What you need to do.
From the material below, pull each line containing the string "computer".

(Exercise materials)

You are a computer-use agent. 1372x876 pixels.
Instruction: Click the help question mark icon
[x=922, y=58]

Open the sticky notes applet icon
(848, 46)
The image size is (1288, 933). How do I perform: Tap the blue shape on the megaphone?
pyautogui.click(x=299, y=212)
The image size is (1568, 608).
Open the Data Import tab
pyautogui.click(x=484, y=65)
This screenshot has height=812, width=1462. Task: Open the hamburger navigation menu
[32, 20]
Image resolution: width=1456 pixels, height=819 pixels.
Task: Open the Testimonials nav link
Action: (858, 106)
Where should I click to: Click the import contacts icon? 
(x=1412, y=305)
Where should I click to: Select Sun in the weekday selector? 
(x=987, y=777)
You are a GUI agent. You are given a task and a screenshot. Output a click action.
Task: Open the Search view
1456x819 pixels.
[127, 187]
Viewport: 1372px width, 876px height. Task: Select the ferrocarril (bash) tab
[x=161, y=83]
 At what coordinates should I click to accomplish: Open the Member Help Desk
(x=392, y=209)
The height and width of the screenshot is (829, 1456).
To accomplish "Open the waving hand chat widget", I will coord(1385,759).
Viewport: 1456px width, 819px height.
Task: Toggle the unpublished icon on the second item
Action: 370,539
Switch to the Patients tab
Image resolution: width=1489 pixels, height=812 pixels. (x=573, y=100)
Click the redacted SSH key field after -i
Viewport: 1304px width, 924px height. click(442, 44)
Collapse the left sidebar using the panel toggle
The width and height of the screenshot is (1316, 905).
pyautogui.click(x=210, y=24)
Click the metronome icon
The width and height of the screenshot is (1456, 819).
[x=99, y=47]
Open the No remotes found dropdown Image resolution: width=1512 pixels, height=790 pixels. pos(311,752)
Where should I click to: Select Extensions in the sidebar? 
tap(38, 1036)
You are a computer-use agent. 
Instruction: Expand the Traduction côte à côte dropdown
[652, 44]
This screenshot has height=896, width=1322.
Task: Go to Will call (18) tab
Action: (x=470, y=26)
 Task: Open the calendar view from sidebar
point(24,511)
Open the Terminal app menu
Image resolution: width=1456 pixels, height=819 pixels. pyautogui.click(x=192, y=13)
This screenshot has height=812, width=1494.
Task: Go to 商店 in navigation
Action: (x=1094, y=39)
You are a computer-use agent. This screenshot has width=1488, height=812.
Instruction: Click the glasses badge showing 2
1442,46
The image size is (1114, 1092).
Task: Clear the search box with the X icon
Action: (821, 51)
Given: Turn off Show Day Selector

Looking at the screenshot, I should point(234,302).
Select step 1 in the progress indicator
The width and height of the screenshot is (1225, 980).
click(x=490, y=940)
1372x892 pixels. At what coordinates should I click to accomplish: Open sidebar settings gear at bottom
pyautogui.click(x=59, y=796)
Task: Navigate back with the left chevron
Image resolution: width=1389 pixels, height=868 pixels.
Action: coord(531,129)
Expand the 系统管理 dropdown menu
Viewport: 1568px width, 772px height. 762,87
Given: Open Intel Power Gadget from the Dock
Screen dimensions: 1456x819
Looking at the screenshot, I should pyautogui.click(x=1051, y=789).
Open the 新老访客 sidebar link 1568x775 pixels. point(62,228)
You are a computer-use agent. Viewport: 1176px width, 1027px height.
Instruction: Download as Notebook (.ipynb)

(End Exercise materials)

Task solution.
You are a computer-use agent. 1372x876 pixels.
You are a computer-use agent. 
You are a computer-use agent. This screenshot has width=1488, height=812.
You are a computer-use agent. Viewport: 1176px width, 1027px height.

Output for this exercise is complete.